• **TO DO**:
All of the records should be restated word for word.

Stored data:
_ _ _ _ _ _ _
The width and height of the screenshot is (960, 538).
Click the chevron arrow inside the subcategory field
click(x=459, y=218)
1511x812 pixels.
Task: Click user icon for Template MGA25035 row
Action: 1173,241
_ _ _ _ _ _ _
• **REPLY TO THE EXERCISE**:
The width and height of the screenshot is (960, 538).
Click the chevron arrow inside the subcategory field
click(x=459, y=218)
1511x812 pixels.
Task: Click user icon for Template MGA25035 row
Action: 1173,241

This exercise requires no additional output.